Quello era il nome effettivo del bambino di tre anni dai folti riccioli neri e dagli occhi d’ametista, scuri come quelli del padre, ma tutti l’avevano chiamato semplicemente Jon. Rhaenys, la dolce principessa che sarebbe divenuta presto una piccola donna, gliel’aveva donato quando l’aveva preso tra le braccia per la prima volta.

Lyanna carezzò i suoi capelli, un sorriso dolce impresso sulle labbra esangui. Jon aveva il carattere di Rhaegar, taciturno, malinconico e sempre troppo serio. Sorrideva soltanto quando giocava con Aegon e Rhaenys o quand’era tra le braccia dei suoi genitori.

Aveva partorito suo figlio nella detestabile afa del Sud e per poco non era morta per le febbri puerperali. Soltanto la consapevolezza di dover crescere quel piccolo principe e l’amore per il suo Rhaegar l’avevano salvata dall’oblio. Quando aveva udito il pianto di Jon, forte e vigoroso, aveva pianto dalla contentezza di saperlo vivo e perfetto, gli occhi viola che brillavano dinanzi al mondo che l’aveva accolto.

La gioia era stata resa più labile dall’ansietà che l’aveva invasa quando aveva ricordato il desiderio di Rhaegar.

Rhaenys. Aegon. Visenya.

Rhaegar, però, aveva preso il bambino tra le sue vigorose braccia e gli aveva sorriso baciandogli il capo per poi stringerlo a sé e Lyanna, se non fosse stata impedita dalla debolezza del suo corpo, si sarebbe issata in piedi e l’avrebbe amato, ringraziandolo per l’uomo splendido e il Re giusto che era.

La gamba destra del bambino era fasciata da delle bende che odoravano d’erbe curative e il Gran Maestro affermava che presto sarebbe tornato a correre, a giocare con i suoi fratelli. Era stato Aegon, trafelato e cupo in volto come mai l’avevano scorto, ad avvisare suo padre della caduta di Jon durante una seduta del Concilio Ristretto.
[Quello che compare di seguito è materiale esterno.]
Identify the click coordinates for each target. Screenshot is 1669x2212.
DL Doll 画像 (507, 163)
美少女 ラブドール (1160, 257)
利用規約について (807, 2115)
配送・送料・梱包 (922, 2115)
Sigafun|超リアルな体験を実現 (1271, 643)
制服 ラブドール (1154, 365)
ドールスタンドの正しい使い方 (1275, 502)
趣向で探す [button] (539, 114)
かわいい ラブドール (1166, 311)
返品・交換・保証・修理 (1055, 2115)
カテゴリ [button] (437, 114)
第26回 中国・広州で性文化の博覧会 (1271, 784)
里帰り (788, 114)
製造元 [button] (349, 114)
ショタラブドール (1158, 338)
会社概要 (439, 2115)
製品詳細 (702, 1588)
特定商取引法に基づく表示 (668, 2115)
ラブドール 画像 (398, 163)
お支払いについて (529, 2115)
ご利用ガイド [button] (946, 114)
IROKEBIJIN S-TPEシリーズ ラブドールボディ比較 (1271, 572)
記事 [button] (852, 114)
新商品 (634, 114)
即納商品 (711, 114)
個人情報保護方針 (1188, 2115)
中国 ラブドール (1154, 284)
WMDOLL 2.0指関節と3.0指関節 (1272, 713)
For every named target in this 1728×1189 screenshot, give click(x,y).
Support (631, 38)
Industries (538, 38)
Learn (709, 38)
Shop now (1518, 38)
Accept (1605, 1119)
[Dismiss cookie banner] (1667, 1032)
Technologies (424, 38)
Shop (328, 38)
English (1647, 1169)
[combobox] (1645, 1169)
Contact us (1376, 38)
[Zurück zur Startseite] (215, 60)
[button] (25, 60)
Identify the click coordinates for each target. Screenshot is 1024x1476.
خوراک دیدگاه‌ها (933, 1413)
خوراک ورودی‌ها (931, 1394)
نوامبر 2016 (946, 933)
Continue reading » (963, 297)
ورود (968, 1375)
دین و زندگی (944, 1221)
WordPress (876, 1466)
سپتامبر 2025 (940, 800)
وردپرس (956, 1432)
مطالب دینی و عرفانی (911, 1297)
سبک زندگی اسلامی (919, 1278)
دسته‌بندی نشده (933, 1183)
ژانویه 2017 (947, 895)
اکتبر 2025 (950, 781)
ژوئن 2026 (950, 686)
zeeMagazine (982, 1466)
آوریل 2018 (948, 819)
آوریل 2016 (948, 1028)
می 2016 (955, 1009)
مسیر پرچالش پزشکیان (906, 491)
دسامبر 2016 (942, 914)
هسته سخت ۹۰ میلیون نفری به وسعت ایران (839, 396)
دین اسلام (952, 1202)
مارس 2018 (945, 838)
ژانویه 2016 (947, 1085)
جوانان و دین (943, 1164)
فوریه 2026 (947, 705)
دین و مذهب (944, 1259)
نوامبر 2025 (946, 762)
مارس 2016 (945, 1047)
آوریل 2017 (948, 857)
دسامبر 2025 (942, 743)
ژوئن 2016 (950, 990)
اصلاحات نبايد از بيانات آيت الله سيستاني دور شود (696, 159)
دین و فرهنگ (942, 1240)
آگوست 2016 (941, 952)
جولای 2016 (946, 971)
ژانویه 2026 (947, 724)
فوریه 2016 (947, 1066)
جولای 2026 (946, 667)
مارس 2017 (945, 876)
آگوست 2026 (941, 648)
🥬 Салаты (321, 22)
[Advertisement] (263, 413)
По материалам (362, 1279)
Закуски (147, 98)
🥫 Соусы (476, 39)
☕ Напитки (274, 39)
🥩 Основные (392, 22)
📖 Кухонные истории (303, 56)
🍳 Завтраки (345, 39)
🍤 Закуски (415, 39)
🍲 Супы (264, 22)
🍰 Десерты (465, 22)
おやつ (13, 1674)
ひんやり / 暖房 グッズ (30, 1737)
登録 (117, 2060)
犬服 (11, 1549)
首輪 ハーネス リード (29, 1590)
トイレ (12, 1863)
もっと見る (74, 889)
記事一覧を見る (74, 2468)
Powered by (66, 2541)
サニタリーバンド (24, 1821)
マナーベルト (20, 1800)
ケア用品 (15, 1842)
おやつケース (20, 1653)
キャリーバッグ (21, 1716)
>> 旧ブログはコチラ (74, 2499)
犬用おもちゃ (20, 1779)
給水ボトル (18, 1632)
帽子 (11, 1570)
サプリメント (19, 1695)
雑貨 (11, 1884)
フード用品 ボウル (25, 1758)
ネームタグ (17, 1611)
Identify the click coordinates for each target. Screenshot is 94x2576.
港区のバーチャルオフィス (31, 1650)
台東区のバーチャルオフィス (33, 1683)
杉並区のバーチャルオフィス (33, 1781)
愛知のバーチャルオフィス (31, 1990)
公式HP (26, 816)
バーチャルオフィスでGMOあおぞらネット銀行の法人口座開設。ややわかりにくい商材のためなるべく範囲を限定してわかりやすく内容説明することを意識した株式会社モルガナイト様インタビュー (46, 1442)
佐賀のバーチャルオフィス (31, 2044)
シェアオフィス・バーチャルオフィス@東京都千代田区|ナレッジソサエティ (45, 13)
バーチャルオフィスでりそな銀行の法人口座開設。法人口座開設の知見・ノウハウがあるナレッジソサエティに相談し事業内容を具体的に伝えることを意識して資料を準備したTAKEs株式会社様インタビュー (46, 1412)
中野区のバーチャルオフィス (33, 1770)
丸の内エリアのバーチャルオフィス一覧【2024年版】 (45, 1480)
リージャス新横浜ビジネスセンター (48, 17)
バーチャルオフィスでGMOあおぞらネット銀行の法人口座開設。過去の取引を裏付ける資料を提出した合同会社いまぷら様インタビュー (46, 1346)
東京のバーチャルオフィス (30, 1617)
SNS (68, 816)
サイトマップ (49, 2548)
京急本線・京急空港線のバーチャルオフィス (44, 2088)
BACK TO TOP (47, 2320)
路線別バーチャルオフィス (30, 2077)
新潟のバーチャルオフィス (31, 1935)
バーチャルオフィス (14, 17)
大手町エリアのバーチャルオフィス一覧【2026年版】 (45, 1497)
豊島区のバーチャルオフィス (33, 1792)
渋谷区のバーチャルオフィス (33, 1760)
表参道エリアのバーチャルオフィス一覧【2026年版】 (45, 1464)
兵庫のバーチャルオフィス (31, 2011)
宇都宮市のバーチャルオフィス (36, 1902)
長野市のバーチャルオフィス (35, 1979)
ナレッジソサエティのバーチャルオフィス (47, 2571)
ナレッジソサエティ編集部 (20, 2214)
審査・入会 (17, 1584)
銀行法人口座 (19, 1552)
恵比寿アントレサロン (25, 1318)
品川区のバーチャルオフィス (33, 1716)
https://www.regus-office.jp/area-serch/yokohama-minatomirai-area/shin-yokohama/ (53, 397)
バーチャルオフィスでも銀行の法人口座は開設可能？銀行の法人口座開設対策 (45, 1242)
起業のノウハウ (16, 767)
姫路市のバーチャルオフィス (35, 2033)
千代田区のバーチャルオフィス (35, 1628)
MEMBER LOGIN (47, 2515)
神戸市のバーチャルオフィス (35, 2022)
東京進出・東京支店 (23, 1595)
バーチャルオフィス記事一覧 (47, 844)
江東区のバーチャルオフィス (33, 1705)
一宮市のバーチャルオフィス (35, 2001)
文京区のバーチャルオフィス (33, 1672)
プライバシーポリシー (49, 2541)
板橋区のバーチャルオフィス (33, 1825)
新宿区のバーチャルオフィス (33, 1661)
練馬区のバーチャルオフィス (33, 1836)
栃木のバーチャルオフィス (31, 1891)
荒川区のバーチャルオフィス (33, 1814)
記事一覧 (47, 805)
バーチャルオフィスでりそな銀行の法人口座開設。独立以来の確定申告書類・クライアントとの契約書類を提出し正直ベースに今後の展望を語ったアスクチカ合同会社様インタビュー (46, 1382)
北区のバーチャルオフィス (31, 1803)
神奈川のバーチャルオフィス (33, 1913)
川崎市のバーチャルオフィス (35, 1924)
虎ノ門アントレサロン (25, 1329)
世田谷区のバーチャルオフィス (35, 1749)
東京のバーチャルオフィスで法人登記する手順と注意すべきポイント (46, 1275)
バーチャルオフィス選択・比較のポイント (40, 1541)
Avevano trovato Jon e Viserys nel cortile interno, Rhaenys accoccolata vicino al fratello mentre tentava di aiutarlo a rialzarsi e Jon che si teneva la gamba mentre cercava strenuamente di non scoppiare in lacrime per il dolore. Viserys non sembrava per nulla dispiaciuto, ma a Lyanna non era importato, non in quel momento. Viserys aveva affermato che Jon era soltanto un bastardo e che quindi non avrebbero dovuto preoccuparsi per il suo male. Aveva avuto la compiacenza di non farsi udire dal Re che intanto stava chiamando il Gran Maestro, ma sia Lyanna sia Elia erano state abbastanza vicine da carpire le sue parole.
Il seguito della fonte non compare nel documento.